An aspect of trademark rights that tends to get bogged down under legal principles and procedures is the idea of maintaining brand integrity. Trademark owners can easily see the financial costs in obtaining, maintaining, and enforcing trademark rights, but the impact of maintaining brand integrity is sometimes not as easy to measure.


Using trademark rights to stop infringement is also about protecting how consumers know and interact with your brand. Consumers may come to know a particular quality or characteristic of your business that makes them loyal customers. Knowing that a restaurant uses locally sourced ingredients or that a clothing company uses high-quality fabrics is part of what builds goodwill with some consumers. This can make a business stand out in the marketplace. To that end, inferior products, poor customer service, and unsavory business practices can easily latch onto a brand and tarnish its goodwill. All too often, this happens through counterfeiters and brand impersonators offering a subpar product or service while using an established trademark. Monitoring and enforcing trademark rights is a way for brand owners to protect their reputation in the marketplace.
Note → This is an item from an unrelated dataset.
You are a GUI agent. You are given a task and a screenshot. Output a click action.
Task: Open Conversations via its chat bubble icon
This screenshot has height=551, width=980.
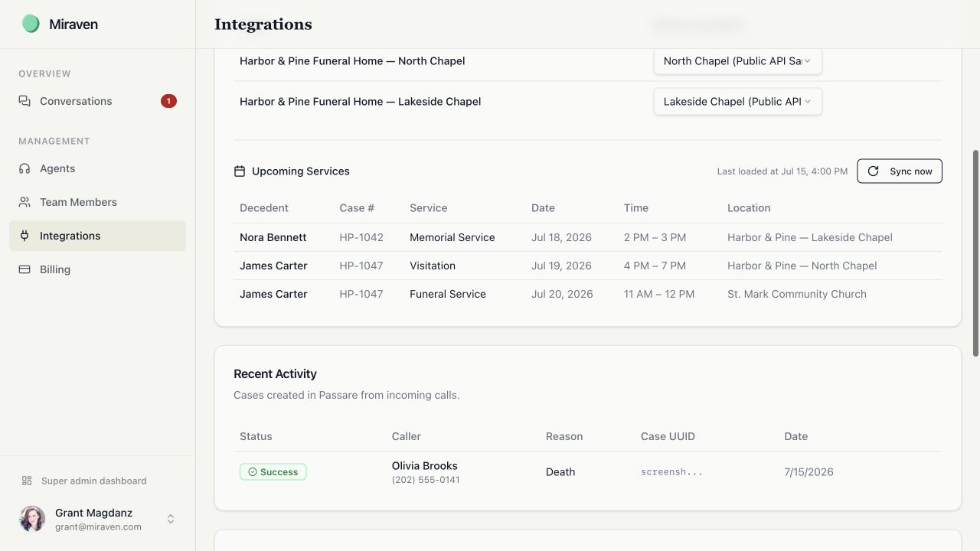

Finally, trademark monitoring acts as a way to protect consumers. This is especially the case when the consumers are a vulnerable population such as children, the elderly, and pregnant people. A brand can communicate that a product is safe to drink or that a service provider handles sensitive details with care. This aspect of brand recognition goes not only to a brand’s bottom dollar but also to the safety, comfort, and well being of consumers. For many business owners, these considerations are an integral part of operating their business as well serving their communities.


Responsible Enforcement 

It is important to remember that trademark monitoring and enforcement looks different for every business. Some trademark uses may be similar but can coexist in the marketplace without causing consumer confusion. Some brands may take the opportunity to collaborate with arguably similar brands and form new business growth opportunities. In an ideal marketplace, there would be more cooperation than competition, but the reality is that sometimes people take advantage of others. Monitoring and enforcing your trademark rights is not just a useful tool against this, your ability to enforce those rights in the future really depends on it.